次いで、この液状組成物を孔径200nmのフィルタを使ってろ過した。この液状組成物を、大きさ15mm×15mm、厚さ0.7mmの無アルカリガラス基板上に付着させ、この上部より、予めフッ素系表面処理剤で離型処理を行い、表面に孔径200nm、深さ300nmのピットが多数配列した石英製モールドを0.65MPaの圧力で押し当て、このモールドを透過させて高圧水銀灯のUV光を120mJ/cm2照射した。
次いで、モールドを剥がし、ガラス基板表面に形成された微細構造を原子間力顕微鏡により観察した。
その結果、ガラス基板上には、前面にわたって径200nm、高さ約300nmのピラーが配列しているのが観測された。この基板上の樹脂膜の一部を剥離して周囲との段差を調べることにより、残留層の厚さを測定したところ約5nmであった。
このようにして、ガラス基板上に形成された微細構造体が得られた。
以下の操作は、いずれも室温(約23℃)における操作である。
孔径200nmのフィルタを通過させた濃度0.1mol/Lの塩酸水50mLの入ったビーカーを用意し、該微細構造体をガラス基板ごとビーカーの底部に微細構造体が上面を向くように配置して浸した。このビーカー内の溶液を緩やかに撹拌し、3分経過した後ガラス基板を取り出し、蒸留水に浸して洗浄した。
次いで、テトラヒドロフラン50mL入ったビーカーの液を撹拌しながら垂直に浸したまま3分間保った。

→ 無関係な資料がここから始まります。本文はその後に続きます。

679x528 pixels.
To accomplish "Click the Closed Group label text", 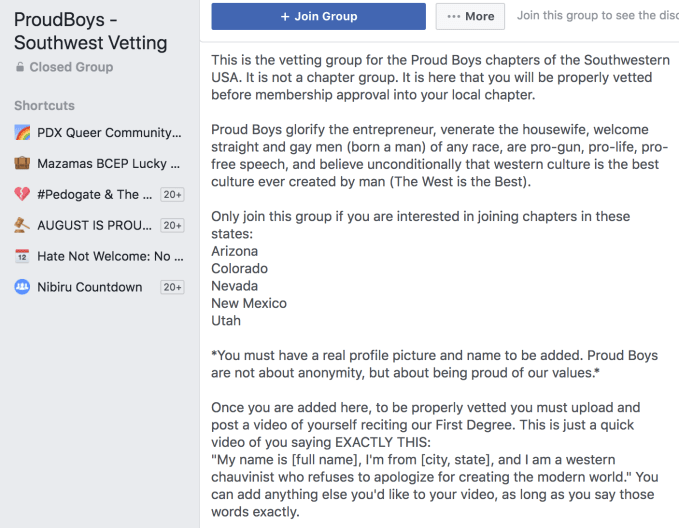I will [71, 68].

次いで、ガラス基板をビーカーから取り出し、2−プロパノールで洗浄した後、窒素気流により乾燥した。
この基板表面の微細構造を原子間力顕微鏡で観察し、前記残留層が消滅していることを確認した。また、ピラーの高さはおよそ280nmであった。
このようにして、本発明による方法に基づいて微細構造加工体が得られた。
実施例1と同様の方法で光ナノインプリントにより、ガラス基板上に径200nm、高さ約300nmのピラーが配列した微細構造体を作製した。
この基板を、濃度125mmol/Lのp−トルエンスルホン酸のテトラヒドロフラン溶液50mLに、液を緩やかに撹拌しながら3分間浸した。
次いで、基板を取り出して2−プロパノールで洗浄し、窒素気流で乾燥させた。この基板表面の微細構造を原子間力顕微鏡で観察し、前記残留層が消滅していることを確認した。